Information supplied =>

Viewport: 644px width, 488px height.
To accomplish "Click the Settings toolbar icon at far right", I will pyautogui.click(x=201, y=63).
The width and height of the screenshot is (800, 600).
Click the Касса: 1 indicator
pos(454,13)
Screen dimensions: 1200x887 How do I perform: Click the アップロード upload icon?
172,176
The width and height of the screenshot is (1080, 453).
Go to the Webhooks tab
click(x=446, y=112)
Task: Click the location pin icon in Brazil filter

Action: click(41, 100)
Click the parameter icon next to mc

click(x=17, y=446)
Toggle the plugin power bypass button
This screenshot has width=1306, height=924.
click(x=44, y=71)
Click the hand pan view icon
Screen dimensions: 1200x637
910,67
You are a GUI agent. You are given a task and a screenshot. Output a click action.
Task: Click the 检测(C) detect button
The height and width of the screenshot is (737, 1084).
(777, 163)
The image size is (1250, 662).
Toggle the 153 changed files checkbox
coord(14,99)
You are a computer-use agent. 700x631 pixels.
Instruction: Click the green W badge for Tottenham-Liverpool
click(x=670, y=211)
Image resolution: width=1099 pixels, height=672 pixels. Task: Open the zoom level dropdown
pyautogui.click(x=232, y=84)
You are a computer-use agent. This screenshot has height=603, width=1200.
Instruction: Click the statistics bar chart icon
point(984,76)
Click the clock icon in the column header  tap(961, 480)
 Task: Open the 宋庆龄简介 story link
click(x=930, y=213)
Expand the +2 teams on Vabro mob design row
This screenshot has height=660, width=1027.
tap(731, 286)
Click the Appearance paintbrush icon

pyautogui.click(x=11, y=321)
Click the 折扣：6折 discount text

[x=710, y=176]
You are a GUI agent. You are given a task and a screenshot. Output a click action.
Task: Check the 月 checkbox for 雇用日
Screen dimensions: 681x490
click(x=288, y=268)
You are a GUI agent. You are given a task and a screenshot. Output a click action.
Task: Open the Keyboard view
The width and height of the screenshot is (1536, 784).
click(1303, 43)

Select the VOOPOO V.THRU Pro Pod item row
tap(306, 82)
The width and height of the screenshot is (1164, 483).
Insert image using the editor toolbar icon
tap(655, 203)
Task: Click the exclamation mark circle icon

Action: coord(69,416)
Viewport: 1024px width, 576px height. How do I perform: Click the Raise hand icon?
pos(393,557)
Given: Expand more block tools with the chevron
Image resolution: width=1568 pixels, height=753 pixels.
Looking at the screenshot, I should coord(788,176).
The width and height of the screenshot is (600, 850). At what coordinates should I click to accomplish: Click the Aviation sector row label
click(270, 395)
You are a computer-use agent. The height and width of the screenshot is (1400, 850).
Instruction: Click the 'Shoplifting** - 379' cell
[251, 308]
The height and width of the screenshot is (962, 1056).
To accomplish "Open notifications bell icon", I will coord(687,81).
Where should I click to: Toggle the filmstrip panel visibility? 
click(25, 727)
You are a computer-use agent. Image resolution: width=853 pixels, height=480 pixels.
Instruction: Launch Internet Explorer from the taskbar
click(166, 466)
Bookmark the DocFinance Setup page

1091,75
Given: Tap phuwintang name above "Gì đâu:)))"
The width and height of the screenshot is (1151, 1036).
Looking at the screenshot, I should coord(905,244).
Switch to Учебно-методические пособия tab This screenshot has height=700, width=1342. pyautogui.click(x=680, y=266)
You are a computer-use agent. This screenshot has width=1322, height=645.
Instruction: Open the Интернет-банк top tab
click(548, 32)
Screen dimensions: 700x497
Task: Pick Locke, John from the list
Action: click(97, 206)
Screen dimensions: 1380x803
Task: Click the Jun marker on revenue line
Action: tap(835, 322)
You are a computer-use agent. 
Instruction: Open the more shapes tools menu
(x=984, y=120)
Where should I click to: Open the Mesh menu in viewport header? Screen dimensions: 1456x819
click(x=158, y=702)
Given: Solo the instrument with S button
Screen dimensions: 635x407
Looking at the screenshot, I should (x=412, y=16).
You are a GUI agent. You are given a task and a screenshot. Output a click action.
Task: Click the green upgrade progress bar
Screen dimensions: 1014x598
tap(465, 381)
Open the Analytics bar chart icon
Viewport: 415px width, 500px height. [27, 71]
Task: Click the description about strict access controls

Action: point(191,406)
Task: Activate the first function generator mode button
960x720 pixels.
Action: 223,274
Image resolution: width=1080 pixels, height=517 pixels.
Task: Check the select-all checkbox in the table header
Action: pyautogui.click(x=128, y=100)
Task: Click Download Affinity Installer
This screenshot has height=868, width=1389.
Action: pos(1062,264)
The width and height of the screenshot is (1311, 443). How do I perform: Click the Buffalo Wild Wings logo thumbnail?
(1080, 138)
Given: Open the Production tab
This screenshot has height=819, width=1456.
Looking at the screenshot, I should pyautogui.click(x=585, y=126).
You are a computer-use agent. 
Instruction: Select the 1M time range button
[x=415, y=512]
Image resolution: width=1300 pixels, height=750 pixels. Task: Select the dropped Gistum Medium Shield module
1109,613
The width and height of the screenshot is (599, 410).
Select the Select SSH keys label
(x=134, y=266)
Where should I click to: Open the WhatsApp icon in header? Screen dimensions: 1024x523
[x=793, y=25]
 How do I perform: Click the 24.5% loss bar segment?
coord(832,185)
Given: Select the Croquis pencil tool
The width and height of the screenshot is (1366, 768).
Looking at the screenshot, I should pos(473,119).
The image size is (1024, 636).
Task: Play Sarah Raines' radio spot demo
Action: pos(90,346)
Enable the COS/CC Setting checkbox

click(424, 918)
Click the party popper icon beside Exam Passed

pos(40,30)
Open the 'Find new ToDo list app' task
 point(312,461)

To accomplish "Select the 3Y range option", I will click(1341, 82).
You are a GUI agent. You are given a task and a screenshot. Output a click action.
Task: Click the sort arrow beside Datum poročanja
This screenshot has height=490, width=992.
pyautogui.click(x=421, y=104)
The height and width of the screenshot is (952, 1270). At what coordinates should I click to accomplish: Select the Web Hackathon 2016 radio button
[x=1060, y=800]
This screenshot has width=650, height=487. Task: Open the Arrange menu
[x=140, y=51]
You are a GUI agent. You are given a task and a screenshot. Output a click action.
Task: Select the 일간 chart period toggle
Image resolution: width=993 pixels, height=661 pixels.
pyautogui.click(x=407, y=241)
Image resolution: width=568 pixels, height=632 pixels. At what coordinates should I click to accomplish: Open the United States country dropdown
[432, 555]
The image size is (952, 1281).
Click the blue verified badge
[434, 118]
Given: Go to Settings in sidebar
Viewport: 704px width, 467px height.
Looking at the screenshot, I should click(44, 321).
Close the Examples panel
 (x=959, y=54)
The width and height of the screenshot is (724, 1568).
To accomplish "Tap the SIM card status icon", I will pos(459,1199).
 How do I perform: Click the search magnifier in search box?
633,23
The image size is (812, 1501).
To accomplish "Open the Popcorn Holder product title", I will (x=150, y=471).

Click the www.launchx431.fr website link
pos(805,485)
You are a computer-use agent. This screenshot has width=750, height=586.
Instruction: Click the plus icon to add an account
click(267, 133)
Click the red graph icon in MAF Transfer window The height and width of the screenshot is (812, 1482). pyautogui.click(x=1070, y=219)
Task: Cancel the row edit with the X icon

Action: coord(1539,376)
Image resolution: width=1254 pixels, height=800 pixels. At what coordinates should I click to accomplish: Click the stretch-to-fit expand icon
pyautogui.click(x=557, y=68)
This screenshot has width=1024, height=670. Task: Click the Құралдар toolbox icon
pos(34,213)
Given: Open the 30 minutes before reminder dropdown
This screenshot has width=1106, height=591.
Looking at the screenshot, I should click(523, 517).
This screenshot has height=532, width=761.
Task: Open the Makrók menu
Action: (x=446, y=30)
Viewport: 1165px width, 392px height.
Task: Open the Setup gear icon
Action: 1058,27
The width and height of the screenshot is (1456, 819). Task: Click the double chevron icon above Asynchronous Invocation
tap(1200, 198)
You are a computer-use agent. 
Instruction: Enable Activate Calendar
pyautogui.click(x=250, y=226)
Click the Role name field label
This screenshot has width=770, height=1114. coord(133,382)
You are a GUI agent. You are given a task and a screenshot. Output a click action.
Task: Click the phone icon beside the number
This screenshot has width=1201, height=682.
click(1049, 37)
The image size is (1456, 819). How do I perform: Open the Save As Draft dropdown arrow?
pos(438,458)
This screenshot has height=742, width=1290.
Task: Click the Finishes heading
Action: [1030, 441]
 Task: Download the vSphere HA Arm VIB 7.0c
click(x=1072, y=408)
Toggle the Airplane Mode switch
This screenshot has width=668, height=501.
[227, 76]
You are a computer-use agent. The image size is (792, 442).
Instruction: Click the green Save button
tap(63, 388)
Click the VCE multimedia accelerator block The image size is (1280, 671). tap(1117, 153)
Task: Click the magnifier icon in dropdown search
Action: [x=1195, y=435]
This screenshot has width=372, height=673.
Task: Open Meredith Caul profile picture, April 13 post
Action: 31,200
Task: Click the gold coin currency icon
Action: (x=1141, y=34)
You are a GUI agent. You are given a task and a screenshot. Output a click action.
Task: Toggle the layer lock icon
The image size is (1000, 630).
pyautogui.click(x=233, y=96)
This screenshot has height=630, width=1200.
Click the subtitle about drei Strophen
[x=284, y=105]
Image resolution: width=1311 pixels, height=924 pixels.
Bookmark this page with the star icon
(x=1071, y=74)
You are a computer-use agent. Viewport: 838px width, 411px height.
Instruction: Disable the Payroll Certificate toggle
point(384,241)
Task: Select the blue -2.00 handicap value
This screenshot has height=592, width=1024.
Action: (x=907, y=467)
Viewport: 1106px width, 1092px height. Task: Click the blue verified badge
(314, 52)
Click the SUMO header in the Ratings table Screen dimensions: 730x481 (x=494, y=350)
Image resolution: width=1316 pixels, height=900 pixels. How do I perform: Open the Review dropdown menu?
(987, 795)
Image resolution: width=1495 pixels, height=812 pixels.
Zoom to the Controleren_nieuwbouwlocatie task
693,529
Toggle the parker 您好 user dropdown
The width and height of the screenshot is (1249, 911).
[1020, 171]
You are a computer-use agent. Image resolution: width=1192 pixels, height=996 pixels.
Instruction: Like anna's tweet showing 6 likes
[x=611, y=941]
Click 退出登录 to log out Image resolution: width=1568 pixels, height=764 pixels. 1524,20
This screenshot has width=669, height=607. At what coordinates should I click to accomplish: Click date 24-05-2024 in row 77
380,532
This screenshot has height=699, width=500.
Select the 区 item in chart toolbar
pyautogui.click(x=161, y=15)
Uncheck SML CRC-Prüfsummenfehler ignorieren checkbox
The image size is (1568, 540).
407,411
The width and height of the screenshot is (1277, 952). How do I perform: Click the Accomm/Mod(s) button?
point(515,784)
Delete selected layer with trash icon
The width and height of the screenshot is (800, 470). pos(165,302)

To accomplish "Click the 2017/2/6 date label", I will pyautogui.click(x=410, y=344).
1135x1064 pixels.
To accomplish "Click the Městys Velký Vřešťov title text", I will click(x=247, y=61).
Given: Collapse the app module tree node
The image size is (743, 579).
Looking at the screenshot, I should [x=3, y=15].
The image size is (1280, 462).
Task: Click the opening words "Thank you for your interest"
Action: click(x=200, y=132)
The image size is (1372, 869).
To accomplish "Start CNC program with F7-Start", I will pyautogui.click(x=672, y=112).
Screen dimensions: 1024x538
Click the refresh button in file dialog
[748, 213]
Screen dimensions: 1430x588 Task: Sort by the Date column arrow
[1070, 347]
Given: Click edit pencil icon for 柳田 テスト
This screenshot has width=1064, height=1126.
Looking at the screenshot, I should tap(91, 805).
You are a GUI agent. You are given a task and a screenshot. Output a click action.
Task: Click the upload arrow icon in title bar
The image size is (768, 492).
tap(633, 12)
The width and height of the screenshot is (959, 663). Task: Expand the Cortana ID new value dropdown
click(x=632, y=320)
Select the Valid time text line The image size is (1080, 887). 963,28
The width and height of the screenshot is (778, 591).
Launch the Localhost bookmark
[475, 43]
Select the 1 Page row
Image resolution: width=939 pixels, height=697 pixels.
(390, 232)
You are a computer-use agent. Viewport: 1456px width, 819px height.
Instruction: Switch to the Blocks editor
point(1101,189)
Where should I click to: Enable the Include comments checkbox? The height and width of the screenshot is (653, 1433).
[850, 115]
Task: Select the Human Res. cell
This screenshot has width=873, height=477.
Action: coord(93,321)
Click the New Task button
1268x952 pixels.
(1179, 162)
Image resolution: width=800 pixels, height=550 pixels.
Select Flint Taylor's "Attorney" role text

What to produce =>
Repeat the rows word for word, from the line that contains "The image size is (952, 1281)." through the line that contains "(x=959, y=54)".

Response below =>
The image size is (952, 1281).
Click the blue verified badge
[434, 118]
Given: Go to Settings in sidebar
Viewport: 704px width, 467px height.
Looking at the screenshot, I should click(44, 321).
Close the Examples panel
 (x=959, y=54)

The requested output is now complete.